▶ [ASSIGNMENT] Retype the data that follows, keeping every character the same.

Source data
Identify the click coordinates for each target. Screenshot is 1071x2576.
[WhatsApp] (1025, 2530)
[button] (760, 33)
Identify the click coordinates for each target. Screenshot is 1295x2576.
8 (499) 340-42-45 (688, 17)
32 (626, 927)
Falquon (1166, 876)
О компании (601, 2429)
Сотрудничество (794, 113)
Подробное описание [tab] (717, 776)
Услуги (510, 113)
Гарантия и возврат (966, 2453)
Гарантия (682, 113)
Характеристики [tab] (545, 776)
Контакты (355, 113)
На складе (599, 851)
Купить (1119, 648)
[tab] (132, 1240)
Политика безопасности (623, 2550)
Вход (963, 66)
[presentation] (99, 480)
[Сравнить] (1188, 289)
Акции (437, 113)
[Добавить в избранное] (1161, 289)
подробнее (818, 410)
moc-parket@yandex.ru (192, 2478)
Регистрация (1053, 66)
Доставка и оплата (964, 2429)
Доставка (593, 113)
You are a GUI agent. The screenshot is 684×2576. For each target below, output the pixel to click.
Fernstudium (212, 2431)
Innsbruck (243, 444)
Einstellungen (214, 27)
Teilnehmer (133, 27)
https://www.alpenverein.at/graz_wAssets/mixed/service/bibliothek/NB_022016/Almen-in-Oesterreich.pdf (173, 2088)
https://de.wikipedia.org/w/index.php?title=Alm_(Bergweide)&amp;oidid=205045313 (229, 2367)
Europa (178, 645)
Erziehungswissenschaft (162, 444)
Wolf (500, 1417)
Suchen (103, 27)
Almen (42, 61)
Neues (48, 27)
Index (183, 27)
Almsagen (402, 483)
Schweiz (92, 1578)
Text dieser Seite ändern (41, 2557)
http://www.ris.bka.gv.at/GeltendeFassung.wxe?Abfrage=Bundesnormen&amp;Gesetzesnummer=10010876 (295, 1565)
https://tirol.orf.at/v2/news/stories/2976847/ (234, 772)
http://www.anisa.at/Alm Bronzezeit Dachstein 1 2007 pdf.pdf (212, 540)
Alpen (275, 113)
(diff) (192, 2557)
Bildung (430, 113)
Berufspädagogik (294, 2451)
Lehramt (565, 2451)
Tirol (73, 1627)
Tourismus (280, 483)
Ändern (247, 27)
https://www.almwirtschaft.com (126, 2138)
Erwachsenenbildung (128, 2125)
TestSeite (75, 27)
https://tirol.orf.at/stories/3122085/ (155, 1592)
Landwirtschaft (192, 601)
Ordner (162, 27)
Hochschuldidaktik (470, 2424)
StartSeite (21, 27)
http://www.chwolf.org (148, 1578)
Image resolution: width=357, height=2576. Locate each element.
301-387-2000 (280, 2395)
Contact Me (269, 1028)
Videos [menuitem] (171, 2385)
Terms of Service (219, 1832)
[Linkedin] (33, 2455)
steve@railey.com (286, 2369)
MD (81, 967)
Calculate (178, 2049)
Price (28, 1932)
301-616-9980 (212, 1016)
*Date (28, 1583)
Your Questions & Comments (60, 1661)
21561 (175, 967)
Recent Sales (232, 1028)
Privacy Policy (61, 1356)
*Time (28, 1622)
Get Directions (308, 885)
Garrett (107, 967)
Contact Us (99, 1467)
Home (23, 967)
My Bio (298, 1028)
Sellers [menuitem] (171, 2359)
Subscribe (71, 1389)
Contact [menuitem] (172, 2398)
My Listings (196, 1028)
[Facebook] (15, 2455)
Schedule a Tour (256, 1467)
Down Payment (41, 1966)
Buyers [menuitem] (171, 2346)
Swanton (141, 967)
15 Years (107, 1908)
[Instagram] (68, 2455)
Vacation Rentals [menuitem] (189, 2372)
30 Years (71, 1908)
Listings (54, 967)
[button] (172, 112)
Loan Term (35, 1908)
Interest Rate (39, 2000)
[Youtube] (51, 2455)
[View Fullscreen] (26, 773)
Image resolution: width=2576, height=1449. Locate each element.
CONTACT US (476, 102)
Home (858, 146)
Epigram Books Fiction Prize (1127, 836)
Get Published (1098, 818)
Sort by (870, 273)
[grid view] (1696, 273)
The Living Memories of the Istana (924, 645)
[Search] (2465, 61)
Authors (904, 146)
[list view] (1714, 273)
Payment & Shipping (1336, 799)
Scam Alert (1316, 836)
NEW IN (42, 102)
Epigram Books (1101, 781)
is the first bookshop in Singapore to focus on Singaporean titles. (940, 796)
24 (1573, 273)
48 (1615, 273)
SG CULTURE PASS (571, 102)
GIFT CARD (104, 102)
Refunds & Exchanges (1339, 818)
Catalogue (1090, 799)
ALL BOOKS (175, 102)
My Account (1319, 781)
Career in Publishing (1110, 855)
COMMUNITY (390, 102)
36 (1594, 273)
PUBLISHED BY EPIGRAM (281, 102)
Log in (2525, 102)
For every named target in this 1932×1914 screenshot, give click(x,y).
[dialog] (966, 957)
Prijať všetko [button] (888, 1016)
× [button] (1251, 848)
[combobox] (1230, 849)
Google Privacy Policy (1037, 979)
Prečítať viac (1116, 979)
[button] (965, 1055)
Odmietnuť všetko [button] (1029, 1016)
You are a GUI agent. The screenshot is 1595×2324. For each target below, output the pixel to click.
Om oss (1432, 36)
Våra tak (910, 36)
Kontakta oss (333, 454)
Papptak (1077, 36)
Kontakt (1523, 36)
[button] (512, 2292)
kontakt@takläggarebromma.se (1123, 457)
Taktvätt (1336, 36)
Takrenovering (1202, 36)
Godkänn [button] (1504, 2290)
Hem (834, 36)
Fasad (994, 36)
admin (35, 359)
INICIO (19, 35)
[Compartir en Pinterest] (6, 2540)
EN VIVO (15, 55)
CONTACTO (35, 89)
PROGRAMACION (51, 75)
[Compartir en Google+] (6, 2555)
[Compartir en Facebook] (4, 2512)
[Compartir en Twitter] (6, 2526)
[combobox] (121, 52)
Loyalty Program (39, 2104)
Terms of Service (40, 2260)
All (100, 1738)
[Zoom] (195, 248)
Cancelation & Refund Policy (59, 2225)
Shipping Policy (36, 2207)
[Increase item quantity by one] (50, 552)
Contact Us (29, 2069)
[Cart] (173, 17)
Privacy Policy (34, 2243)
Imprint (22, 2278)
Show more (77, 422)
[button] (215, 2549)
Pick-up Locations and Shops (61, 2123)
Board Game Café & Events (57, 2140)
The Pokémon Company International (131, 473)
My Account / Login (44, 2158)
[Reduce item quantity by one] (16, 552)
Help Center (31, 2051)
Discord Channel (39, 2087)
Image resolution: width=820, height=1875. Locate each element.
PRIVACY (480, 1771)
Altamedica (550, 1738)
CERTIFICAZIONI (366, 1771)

▶ [EXERCISE RESPONSE]
Identify the click coordinates for each target. Screenshot is 1071x2576.
[WhatsApp] (1025, 2530)
[button] (760, 33)
Identify the click coordinates for each target. Screenshot is 1295x2576.
8 (499) 340-42-45 (688, 17)
32 (626, 927)
Falquon (1166, 876)
О компании (601, 2429)
Сотрудничество (794, 113)
Подробное описание [tab] (717, 776)
Услуги (510, 113)
Гарантия и возврат (966, 2453)
Гарантия (682, 113)
Характеристики [tab] (545, 776)
Контакты (355, 113)
На складе (599, 851)
Купить (1119, 648)
[tab] (132, 1240)
Политика безопасности (623, 2550)
Вход (963, 66)
[presentation] (99, 480)
[Сравнить] (1188, 289)
Акции (437, 113)
[Добавить в избранное] (1161, 289)
подробнее (818, 410)
moc-parket@yandex.ru (192, 2478)
Регистрация (1053, 66)
Доставка и оплата (964, 2429)
Доставка (593, 113)
You are a GUI agent. The screenshot is 684×2576. For each target below, output the pixel to click.
Fernstudium (212, 2431)
Innsbruck (243, 444)
Einstellungen (214, 27)
Teilnehmer (133, 27)
https://www.alpenverein.at/graz_wAssets/mixed/service/bibliothek/NB_022016/Almen-in-Oesterreich.pdf (173, 2088)
https://de.wikipedia.org/w/index.php?title=Alm_(Bergweide)&amp;oidid=205045313 (229, 2367)
Europa (178, 645)
Erziehungswissenschaft (162, 444)
Wolf (500, 1417)
Suchen (103, 27)
Almen (42, 61)
Neues (48, 27)
Index (183, 27)
Almsagen (402, 483)
Schweiz (92, 1578)
Text dieser Seite ändern (41, 2557)
http://www.ris.bka.gv.at/GeltendeFassung.wxe?Abfrage=Bundesnormen&amp;Gesetzesnummer=10010876 (295, 1565)
https://tirol.orf.at/v2/news/stories/2976847/ (234, 772)
http://www.anisa.at/Alm Bronzezeit Dachstein 1 2007 pdf.pdf (212, 540)
Alpen (275, 113)
(diff) (192, 2557)
Bildung (430, 113)
Berufspädagogik (294, 2451)
Lehramt (565, 2451)
Tirol (73, 1627)
Tourismus (280, 483)
Ändern (247, 27)
https://www.almwirtschaft.com (126, 2138)
Erwachsenenbildung (128, 2125)
TestSeite (75, 27)
https://tirol.orf.at/stories/3122085/ (155, 1592)
Landwirtschaft (192, 601)
Ordner (162, 27)
Hochschuldidaktik (470, 2424)
StartSeite (21, 27)
http://www.chwolf.org (148, 1578)
Image resolution: width=357, height=2576. Locate each element.
301-387-2000 (280, 2395)
Contact Me (269, 1028)
Videos [menuitem] (171, 2385)
Terms of Service (219, 1832)
[Linkedin] (33, 2455)
steve@railey.com (286, 2369)
MD (81, 967)
Calculate (178, 2049)
Price (28, 1932)
301-616-9980 (212, 1016)
*Date (28, 1583)
Your Questions & Comments (60, 1661)
21561 (175, 967)
Recent Sales (232, 1028)
Privacy Policy (61, 1356)
*Time (28, 1622)
Get Directions (308, 885)
Garrett (107, 967)
Contact Us (99, 1467)
Home (23, 967)
My Bio (298, 1028)
Sellers [menuitem] (171, 2359)
Subscribe (71, 1389)
Contact [menuitem] (172, 2398)
My Listings (196, 1028)
[Facebook] (15, 2455)
Schedule a Tour (256, 1467)
Down Payment (41, 1966)
Buyers [menuitem] (171, 2346)
Swanton (141, 967)
15 Years (107, 1908)
[Instagram] (68, 2455)
Vacation Rentals [menuitem] (189, 2372)
30 Years (71, 1908)
Listings (54, 967)
[button] (172, 112)
Loan Term (35, 1908)
Interest Rate (39, 2000)
[Youtube] (51, 2455)
[View Fullscreen] (26, 773)
Image resolution: width=2576, height=1449. Locate each element.
CONTACT US (476, 102)
Home (858, 146)
Epigram Books Fiction Prize (1127, 836)
Get Published (1098, 818)
Sort by (870, 273)
[grid view] (1696, 273)
The Living Memories of the Istana (924, 645)
[Search] (2465, 61)
Authors (904, 146)
[list view] (1714, 273)
Payment & Shipping (1336, 799)
Scam Alert (1316, 836)
NEW IN (42, 102)
Epigram Books (1101, 781)
is the first bookshop in Singapore to focus on Singaporean titles. (940, 796)
24 (1573, 273)
48 (1615, 273)
SG CULTURE PASS (571, 102)
GIFT CARD (104, 102)
Refunds & Exchanges (1339, 818)
Catalogue (1090, 799)
ALL BOOKS (175, 102)
My Account (1319, 781)
Career in Publishing (1110, 855)
COMMUNITY (390, 102)
36 (1594, 273)
PUBLISHED BY EPIGRAM (281, 102)
Log in (2525, 102)
For every named target in this 1932×1914 screenshot, give click(x,y).
[dialog] (966, 957)
Prijať všetko [button] (888, 1016)
× [button] (1251, 848)
[combobox] (1230, 849)
Google Privacy Policy (1037, 979)
Prečítať viac (1116, 979)
[button] (965, 1055)
Odmietnuť všetko [button] (1029, 1016)
You are a GUI agent. The screenshot is 1595×2324. For each target below, output the pixel to click.
Om oss (1432, 36)
Våra tak (910, 36)
Kontakta oss (333, 454)
Papptak (1077, 36)
Kontakt (1523, 36)
[button] (512, 2292)
kontakt@takläggarebromma.se (1123, 457)
Taktvätt (1336, 36)
Takrenovering (1202, 36)
Godkänn [button] (1504, 2290)
Hem (834, 36)
Fasad (994, 36)
admin (35, 359)
INICIO (19, 35)
[Compartir en Pinterest] (6, 2540)
EN VIVO (15, 55)
CONTACTO (35, 89)
PROGRAMACION (51, 75)
[Compartir en Google+] (6, 2555)
[Compartir en Facebook] (4, 2512)
[Compartir en Twitter] (6, 2526)
[combobox] (121, 52)
Loyalty Program (39, 2104)
Terms of Service (40, 2260)
All (100, 1738)
[Zoom] (195, 248)
Cancelation & Refund Policy (59, 2225)
Shipping Policy (36, 2207)
[Increase item quantity by one] (50, 552)
Contact Us (29, 2069)
[Cart] (173, 17)
Privacy Policy (34, 2243)
Imprint (22, 2278)
Show more (77, 422)
[button] (215, 2549)
Pick-up Locations and Shops (61, 2123)
Board Game Café & Events (57, 2140)
The Pokémon Company International (131, 473)
My Account / Login (44, 2158)
[Reduce item quantity by one] (16, 552)
Help Center (31, 2051)
Discord Channel (39, 2087)
Image resolution: width=820, height=1875. Locate each element.
PRIVACY (480, 1771)
Altamedica (550, 1738)
CERTIFICAZIONI (366, 1771)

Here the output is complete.